Objective: This study aims to characterise and evaluate the National Institutes of Health's (NIH's) grant allocation speed and pattern of COVID-19 research.
Design: Cross-sectional study.
Setting: COVID-19 NIH RePORTER Dataset was used to identify COVID-19 relevant grants.
Participants: 1108 grants allocated to COVID-19 research.
Main outcomes and measures: The primary outcome was to determine the number of grants and funding amount the NIH allocated for COVID-19 by research type and clinical/scientific area. The secondary outcome was to calculate the time from the funding opportunity announcement to the award notice date.

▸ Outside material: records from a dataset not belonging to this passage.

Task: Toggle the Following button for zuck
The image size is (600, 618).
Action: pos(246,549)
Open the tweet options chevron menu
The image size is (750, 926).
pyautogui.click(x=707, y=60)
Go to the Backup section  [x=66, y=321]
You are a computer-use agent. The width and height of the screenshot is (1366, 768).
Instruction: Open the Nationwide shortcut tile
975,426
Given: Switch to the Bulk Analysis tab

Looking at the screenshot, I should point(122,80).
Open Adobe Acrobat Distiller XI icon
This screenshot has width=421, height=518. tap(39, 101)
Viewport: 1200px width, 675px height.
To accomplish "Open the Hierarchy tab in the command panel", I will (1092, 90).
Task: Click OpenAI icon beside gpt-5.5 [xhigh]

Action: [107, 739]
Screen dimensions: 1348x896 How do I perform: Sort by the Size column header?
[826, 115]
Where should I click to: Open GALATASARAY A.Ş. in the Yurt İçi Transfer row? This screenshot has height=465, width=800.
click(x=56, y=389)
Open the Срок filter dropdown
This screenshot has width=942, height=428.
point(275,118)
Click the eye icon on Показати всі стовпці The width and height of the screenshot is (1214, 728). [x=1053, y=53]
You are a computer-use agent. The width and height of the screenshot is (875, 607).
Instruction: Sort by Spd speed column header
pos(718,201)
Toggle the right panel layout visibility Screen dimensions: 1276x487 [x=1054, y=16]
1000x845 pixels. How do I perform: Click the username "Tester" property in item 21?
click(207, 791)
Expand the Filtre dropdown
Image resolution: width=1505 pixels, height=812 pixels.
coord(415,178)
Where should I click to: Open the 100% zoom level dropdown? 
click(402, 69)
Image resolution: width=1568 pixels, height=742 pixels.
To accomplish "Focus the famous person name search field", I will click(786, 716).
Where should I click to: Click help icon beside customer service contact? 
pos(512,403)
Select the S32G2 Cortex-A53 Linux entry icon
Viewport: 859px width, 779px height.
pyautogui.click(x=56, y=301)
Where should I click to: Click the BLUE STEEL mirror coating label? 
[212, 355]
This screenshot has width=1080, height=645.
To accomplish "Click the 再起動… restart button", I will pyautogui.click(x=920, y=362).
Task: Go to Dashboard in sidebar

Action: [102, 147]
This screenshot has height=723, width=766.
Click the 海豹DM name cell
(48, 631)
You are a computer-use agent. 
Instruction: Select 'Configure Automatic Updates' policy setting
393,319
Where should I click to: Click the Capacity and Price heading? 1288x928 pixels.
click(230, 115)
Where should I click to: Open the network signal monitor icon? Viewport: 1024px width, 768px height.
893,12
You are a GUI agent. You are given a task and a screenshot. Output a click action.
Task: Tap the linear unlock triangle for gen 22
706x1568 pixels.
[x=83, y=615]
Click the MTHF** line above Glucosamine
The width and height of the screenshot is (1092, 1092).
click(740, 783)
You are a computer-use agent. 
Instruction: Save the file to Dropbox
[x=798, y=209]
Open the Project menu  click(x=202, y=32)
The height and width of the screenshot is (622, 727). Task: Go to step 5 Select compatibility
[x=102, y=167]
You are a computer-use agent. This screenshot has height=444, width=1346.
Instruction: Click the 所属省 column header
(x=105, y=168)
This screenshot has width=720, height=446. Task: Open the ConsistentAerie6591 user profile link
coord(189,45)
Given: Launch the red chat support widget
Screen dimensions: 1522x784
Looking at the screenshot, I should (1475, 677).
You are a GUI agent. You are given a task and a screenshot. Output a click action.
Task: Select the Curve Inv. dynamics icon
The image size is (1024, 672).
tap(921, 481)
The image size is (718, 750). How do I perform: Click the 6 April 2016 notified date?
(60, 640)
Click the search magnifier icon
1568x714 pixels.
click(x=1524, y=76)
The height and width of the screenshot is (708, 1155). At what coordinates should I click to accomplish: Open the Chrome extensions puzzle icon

Results: The NIH awarded a total of 56 169 grants in 2020, of which 2.0% (n=1108) wwas allocated for COVID-19 research. The NIH had a US$45.3 billion budget that year, of which 4.9% (US$2.2 billion) was allocated to COVID-19 research. The most common clinical/scientific areas were social determinants of health (n=278, 8.5% of COVID-19 funding), immunology (n=211, 25.8%) and pharmaceutical interventions research (n=208, 47.6%). There were 104 grants studying COVID-19 non-pharmaceutical interventions, of which 2 grants studied the efficacy of face masks and 6 studied the efficacy of social distancing. Of the 83 COVID-19 funded grants on transmission, 5 were awarded to study airborne transmission of COVID-19 and 2 grants on transmission of COVID-19 in schools. The average time from the funding opportunity announcement to the award notice date was 151 days (SD: ±57.9).
Conclusion: In the first year of the pandemic, the NIH diverted a small fraction of its budget to COVID-19 research. Future health emergencies will require research funding to pivot in a timely fashion and funding levels to be proportional to the anticipated burden of disease in the population.
Keywords: COVID-19; health policy; public health.